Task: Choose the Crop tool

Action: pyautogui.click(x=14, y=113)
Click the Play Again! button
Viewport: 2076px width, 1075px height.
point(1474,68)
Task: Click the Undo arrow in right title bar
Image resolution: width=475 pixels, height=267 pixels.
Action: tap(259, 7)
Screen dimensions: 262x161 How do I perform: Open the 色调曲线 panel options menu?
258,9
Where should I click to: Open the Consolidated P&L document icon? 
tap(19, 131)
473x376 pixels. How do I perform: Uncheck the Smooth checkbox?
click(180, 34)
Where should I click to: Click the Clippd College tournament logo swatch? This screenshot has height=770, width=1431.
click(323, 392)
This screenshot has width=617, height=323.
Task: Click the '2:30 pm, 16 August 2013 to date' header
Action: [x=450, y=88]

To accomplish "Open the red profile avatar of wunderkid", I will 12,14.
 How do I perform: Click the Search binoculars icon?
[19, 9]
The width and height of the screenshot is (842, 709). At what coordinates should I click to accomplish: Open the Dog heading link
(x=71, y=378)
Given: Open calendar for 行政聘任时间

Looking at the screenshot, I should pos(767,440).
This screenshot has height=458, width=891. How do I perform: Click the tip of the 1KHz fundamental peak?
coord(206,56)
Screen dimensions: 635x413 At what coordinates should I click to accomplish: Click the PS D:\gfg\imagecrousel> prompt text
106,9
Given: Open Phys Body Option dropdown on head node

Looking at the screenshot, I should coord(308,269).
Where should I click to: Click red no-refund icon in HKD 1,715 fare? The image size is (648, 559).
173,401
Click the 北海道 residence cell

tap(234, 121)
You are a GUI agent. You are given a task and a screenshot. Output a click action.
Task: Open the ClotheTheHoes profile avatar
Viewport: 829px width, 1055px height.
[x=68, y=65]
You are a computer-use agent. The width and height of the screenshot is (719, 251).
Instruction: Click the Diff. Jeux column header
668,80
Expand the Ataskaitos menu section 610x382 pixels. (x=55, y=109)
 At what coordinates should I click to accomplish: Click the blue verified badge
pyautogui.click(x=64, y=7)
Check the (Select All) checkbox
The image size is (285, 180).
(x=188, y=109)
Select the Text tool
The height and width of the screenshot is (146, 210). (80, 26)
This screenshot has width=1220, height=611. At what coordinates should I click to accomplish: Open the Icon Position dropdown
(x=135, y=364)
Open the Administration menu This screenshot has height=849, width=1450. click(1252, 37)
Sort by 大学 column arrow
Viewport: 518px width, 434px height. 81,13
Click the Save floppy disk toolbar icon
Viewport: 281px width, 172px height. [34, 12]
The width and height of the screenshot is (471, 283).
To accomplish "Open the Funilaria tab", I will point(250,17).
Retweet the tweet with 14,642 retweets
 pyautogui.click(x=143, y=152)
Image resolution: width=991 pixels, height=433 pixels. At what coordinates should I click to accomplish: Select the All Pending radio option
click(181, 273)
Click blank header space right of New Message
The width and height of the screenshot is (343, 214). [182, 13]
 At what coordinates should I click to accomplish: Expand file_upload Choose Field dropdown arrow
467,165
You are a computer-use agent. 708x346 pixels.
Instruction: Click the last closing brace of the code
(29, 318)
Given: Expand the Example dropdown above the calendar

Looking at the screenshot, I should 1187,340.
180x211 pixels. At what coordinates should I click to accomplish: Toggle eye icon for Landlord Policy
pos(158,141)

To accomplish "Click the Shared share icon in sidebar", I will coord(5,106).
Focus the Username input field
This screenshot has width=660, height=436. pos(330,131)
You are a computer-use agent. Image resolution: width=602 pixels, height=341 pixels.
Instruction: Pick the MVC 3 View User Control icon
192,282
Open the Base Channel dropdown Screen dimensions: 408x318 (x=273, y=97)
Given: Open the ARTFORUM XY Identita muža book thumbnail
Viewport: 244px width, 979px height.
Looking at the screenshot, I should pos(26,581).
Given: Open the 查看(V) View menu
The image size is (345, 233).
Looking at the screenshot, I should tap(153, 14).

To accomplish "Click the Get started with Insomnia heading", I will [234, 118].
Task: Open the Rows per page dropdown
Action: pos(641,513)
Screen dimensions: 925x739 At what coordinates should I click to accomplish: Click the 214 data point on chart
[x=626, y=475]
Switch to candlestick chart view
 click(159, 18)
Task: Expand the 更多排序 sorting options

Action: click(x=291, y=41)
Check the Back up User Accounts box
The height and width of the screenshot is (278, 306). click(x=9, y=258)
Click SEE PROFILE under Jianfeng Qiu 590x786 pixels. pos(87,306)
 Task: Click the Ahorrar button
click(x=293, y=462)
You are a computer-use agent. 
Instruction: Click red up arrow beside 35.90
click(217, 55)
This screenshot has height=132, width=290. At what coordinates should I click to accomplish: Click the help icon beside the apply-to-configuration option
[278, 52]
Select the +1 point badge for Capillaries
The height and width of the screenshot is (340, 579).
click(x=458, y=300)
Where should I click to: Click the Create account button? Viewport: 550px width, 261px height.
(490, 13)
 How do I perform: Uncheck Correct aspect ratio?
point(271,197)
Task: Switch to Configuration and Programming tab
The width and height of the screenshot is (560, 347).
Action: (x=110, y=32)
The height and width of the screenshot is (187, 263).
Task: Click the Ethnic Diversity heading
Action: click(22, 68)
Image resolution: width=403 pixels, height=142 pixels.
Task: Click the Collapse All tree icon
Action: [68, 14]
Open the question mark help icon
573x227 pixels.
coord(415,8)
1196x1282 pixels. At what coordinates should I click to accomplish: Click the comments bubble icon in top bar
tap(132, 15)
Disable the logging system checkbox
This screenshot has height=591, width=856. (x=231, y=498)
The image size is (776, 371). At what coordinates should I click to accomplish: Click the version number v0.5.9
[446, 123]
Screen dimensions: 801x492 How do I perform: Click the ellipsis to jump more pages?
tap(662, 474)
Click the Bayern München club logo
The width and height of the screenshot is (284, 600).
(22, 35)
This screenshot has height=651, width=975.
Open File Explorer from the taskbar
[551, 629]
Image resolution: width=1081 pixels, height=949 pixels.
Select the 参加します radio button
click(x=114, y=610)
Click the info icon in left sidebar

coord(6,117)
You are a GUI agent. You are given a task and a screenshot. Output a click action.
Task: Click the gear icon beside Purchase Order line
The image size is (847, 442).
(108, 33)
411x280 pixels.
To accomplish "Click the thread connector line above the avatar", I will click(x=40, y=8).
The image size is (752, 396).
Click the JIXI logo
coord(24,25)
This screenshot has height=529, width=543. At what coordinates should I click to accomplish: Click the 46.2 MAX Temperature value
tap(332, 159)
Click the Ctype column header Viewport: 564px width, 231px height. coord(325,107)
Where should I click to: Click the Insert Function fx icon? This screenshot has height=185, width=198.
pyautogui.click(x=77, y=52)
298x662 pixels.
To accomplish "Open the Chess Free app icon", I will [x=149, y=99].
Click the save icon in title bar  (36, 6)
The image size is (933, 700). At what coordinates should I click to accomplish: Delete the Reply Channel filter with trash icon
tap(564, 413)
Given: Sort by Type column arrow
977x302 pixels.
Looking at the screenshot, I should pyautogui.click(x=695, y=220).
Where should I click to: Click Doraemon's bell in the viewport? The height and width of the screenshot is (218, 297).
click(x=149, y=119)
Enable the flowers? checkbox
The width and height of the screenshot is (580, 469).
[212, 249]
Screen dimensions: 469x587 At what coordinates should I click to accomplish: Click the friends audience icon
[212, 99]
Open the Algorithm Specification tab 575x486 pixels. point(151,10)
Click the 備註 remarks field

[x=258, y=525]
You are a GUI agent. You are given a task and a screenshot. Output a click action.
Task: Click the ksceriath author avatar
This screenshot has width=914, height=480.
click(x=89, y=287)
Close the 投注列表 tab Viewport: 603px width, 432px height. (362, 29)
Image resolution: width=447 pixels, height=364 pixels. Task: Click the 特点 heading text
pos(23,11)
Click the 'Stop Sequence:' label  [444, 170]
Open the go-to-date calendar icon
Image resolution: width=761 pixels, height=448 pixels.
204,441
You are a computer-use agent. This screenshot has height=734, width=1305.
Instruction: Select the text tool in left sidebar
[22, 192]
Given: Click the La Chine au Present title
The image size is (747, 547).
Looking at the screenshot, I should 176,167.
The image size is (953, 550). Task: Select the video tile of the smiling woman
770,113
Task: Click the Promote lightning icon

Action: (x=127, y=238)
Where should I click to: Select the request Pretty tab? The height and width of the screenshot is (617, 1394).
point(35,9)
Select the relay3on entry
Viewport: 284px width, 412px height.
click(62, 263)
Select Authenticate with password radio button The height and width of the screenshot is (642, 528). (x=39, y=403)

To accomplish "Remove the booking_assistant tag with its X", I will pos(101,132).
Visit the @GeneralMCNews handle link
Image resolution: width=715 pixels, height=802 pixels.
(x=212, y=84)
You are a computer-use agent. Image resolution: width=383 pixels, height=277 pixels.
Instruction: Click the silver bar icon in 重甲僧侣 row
# # # # # # #
Work required:
From the first line of the data above through the line containing "You are a computer-use agent. The", repeat each line exactly, and add nothing.

Exercise answer:
Task: Choose the Crop tool

Action: pyautogui.click(x=14, y=113)
Click the Play Again! button
Viewport: 2076px width, 1075px height.
point(1474,68)
Task: Click the Undo arrow in right title bar
Image resolution: width=475 pixels, height=267 pixels.
Action: tap(259, 7)
Screen dimensions: 262x161 How do I perform: Open the 色调曲线 panel options menu?
258,9
Where should I click to: Open the Consolidated P&L document icon? 
tap(19, 131)
473x376 pixels. How do I perform: Uncheck the Smooth checkbox?
click(180, 34)
Where should I click to: Click the Clippd College tournament logo swatch? This screenshot has height=770, width=1431.
click(323, 392)
This screenshot has width=617, height=323.
Task: Click the '2:30 pm, 16 August 2013 to date' header
Action: [x=450, y=88]

To accomplish "Open the red profile avatar of wunderkid", I will 12,14.
 How do I perform: Click the Search binoculars icon?
[19, 9]
The width and height of the screenshot is (842, 709). At what coordinates should I click to accomplish: Open the Dog heading link
(x=71, y=378)
Given: Open calendar for 行政聘任时间

Looking at the screenshot, I should pos(767,440).
This screenshot has height=458, width=891. How do I perform: Click the tip of the 1KHz fundamental peak?
coord(206,56)
Screen dimensions: 635x413 At what coordinates should I click to accomplish: Click the PS D:\gfg\imagecrousel> prompt text
106,9
Given: Open Phys Body Option dropdown on head node

Looking at the screenshot, I should coord(308,269).
Where should I click to: Click red no-refund icon in HKD 1,715 fare? The image size is (648, 559).
173,401
Click the 北海道 residence cell

tap(234, 121)
You are a GUI agent. You are given a task and a screenshot. Output a click action.
Task: Open the ClotheTheHoes profile avatar
Viewport: 829px width, 1055px height.
[x=68, y=65]
You are a computer-use agent. The width and height of the screenshot is (719, 251).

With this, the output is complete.